T-Mobile ist ein lustiger Laden



Ich habe momentan einen Relax-50-Tarif bei T-Mobile für Studenten. Das war vor zwei Jahren, als ich ihn abgeschlossen habe, verhältnismäßig günstig. Mittlerweile gibt es aber so viele bessere Konkurrenzprodukte, wie bspw. Simyo, die auch noch günstiges mobiles Internet bieten, so dass ich vor einem guten Monat gekündigt habe. Mein Vertrag läuft im Mai aus.



Verständlicherweise will man bei T-Mobile keine Vertragskunden verlieren, weshalb ich nun schon fünf Anrufe von drei verschiedenen Callcenter-MitarbeiterInnen erhalten habe, die alle nur ein Ziel hatten: mich bei T-Mobile zu halten. Die Angebote waren auch tatsächlich nicht schlecht, so wurde mir ein noch günstigerer Relax-50-Tarif angeboten, dazu noch eine einmalige 150-Euro-Gutschrift.
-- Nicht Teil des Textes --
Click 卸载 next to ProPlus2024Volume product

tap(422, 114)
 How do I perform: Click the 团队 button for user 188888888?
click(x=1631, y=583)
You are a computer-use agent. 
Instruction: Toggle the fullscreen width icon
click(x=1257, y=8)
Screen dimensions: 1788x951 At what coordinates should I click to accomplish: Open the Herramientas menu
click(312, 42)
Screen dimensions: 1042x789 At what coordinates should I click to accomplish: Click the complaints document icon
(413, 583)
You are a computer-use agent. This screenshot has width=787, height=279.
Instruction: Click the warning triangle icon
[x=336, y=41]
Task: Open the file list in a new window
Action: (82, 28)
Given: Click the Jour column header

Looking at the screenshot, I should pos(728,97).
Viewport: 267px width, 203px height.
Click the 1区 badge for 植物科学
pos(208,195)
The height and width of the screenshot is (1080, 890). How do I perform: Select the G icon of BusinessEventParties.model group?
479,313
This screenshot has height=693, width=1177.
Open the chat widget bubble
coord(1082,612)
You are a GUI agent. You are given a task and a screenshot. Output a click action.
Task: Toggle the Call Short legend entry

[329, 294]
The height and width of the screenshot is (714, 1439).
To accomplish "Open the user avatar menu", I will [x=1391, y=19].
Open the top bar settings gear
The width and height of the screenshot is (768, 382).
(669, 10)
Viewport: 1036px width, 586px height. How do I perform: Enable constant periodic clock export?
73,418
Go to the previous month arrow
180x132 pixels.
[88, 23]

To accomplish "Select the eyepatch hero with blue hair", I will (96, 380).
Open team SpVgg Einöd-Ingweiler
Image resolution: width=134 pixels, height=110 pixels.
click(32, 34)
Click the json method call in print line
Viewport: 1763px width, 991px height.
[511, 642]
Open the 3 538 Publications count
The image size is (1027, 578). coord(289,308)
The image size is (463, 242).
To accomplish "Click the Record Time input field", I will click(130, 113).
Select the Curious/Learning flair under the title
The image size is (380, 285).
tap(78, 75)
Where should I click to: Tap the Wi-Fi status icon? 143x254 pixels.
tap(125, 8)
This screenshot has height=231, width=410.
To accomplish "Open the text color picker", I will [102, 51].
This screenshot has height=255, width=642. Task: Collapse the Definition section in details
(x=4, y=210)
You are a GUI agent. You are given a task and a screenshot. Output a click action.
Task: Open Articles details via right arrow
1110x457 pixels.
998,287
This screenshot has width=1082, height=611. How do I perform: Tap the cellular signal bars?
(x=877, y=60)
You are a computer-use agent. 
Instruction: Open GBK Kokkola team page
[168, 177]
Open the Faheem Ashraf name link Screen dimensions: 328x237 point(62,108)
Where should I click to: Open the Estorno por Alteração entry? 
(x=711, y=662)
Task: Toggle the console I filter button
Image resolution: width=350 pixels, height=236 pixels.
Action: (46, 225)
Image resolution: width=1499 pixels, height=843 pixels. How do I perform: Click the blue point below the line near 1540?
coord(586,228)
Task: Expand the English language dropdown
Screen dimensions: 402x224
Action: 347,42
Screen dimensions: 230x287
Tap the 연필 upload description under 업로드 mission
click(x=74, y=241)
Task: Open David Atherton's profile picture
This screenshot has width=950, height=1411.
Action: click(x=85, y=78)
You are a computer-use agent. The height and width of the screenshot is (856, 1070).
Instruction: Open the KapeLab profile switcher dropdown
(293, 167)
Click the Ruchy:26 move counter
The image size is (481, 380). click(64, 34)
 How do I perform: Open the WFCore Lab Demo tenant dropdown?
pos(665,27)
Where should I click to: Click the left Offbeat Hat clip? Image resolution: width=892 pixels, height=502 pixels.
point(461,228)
Wirklich überzeugt haben mich diese Angebote aber nicht. Mobiles Internet ist der Markt der Zukunft im Handy-Bereich, da möchte ich nicht Tarife von vorvorgestern behalten.



Also habe ich nachgefragt, ob ich auch die neuen Datentarife zu ähnlich günstigen Kondiditionen erhalten könne. Woraufhin ich verständnislos gefragt wurde, von welchen Datentarifen ich eigentlich spräche. Ich war etwas erstaunt und erwiderte, ich meinte die neuen Tarife, die mit dem neuen Google-Handy G1 eingeführt würden. Erneut das gleiche Spielchen: völliges Unwissen der Callcenter-MitarbeiterInnen: G1? Noch nie gehört.



Ergo erläuterte ich genauer, was ich meinte: das neue Smarthphone, den iPhone-Killer, the next big thing sozusagen. Nun endlich wurde im Computer nachgeschaut und tatsächlich entdeckt, dass T-Mobile ja Exklusivpartner ist. Eine Wahnsinnserkenntnis.



Man hat mir nun heute erklärt, zu den neuen Tarifen könne man noch nichts sagen, da sie ja noch nicht verfügbar seien. Dass ich sie in allen Details schon im Internet finden kann, störte den Callcenter-Mitarbeiter, der mich übrigens konsequent erst "Herr Schröder" und dann "Herr Röder" genannt hat, nicht weiter.



Wenn mich die Callcenter-Versuche, mich bei T-Mobile zu halten, eines bewirkt haben, dann dieses: nämlich mich in einem Entschluss zu bestärken, nicht noch länger bei diesem Saftladen zu bleiben, wo die Callcenter-MitarbeiterInnen derart unzureichend informiert werden, dass sie noch nicht einmal den Namen des neuen Aushängeschildes kennen, das bei Twitter und in den Blogs eines der momentan angesagtesten Themen ist. (Teilweise wird sogar schon über den Nachfolger spekuliert.)



An dieser Stelle ärgere ich mich übrigens tierisch, dass ich noch immer ein paar wenige Telekom-Aktien habe. Die Dinger werde ich wohl nie mehr los. Wann rettet mich eigentlich Frau Merkel?